The Court finds that these allegations are too sparse and conclusory to support Plaintiff's negligence claim. "[A] plaintiff must support a claim for damages based on emotional distress with something more than his or her own conclusory allegations." Myers v. Bennett Law Offices, 238 F.Supp.2d 1196, 1206 (D. Nev. 2002). While Plaintiff alleges that he "suffer[ed] mental and emotional distress as a result of Defendant's invasion of Plaintiff's privacy," (Compl. ¶ 35), the Complaint offers no specific facts about how Plaintiff suffered those damages. See Sion v. SunRun, Inc., No. 16-cv-05834-JST, 2017 WL 952953, at *2 (N.D. Cal. Mar. 13, 2017) (finding identical allegation insufficient to allege actual damages necessary to support a negligence claim under the FCRA). Mere recitals of the elements of a cause of action, supported only by conclusory statements, are insufficient. Iqbal, 129 S.Ct. at 1949. Accordingly, the Court dismisses this claim without prejudice.
Defendant also argues that the Complaint fails to "adequately plead a willful or negligent violation of the statute in order to state a FCRA claim." (MTD 10: 17-18). Because the Court finds supra that Plaintiff has failed to sufficiently allege a negligent violation, the Court confines its analysis to willfulness.
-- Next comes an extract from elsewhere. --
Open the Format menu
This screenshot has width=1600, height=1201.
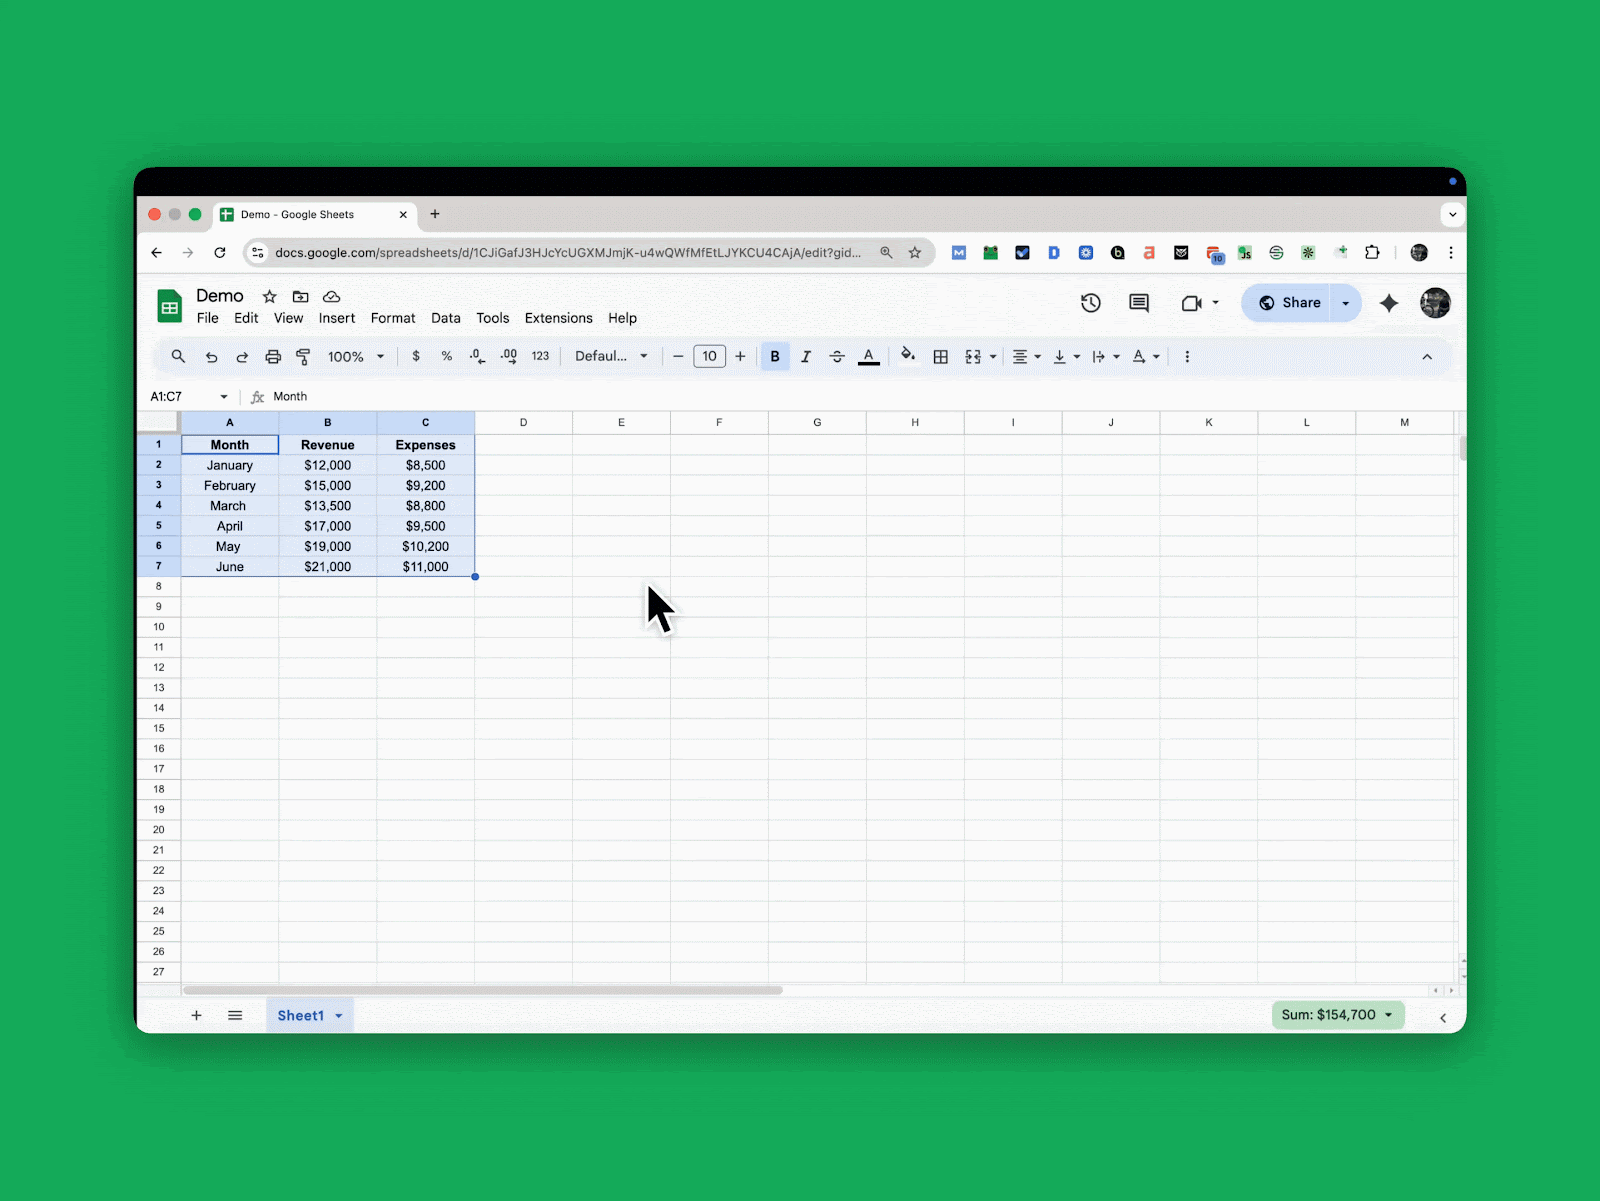[392, 318]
A defendant acts "willfully" for purposes of the FCRA if the defendant knowingly or recklessly disregards its statutory duties. Safeco Ins. Co. of Am. v. Burr, 551 U.S. 47, 57-58 (2007). "[A] company subject to FCRA does not act in reckless disregard of it unless the action is not only a violation under a reasonable reading of the statute's terms, but shows that the company ran a risk of violating the law substantially greater than the risk associated with a reading that was merely careless." Id. at 69. Thus a plaintiff seeking to recover damages under a willfulness theory "must allege, at a minimum, that the defendant's reading of the FCRA is `objectively unreasonable.'" Kirchner v. Shred-it USA Inc., No. 2:14-1437 WBS, 2014 WL 6685210, at *1 (E.D. Cal. Nov. 25, 2014) (quoting Safeco, 551 U.S. at 69).
Plaintiff alleges that "Defendant's actions were willful under 15 U.S.C. §§ 1681n because Defendant was aware of the FCRA's prohibitions on impermissibly pulling consumers' credit reports." (Compl. ¶ 32). Further, Plaintiff alleges that Defendant "submitted a credit report inquiry on January 15, 2016, over seven years after Plaintiff's relationship with Defendant had ended" without a plausible purpose. (Id. ¶¶ 26-31). Defendant argues that its "alleged conduct is also protected pursuant to the [FCRA] provision which allow credit information to be obtained ` . . . to determine whether the consumer continues to meet the terms of the account.'" (Resp. 9:11-16) (citing 15 U.S.C. § 1681b(a)(F)(ii)). As discussed supra, the FCRA does not support Defendant's assertion with regard to a closed account. See Syed, 853 F.3d at 505 (finding willfulness sufficiently pled where FCRA "unambiguously foreclose[d]" the defendant's subjective interpretation of the FCRA). Taking Plaintiff's allegations as true, the Court therefore finds that Plaintiff has adequately alleged facts showing Defendant's interpretation of the FCRA is objectively unreasonable. The Motion to Dismiss is therefore denied as to this claim.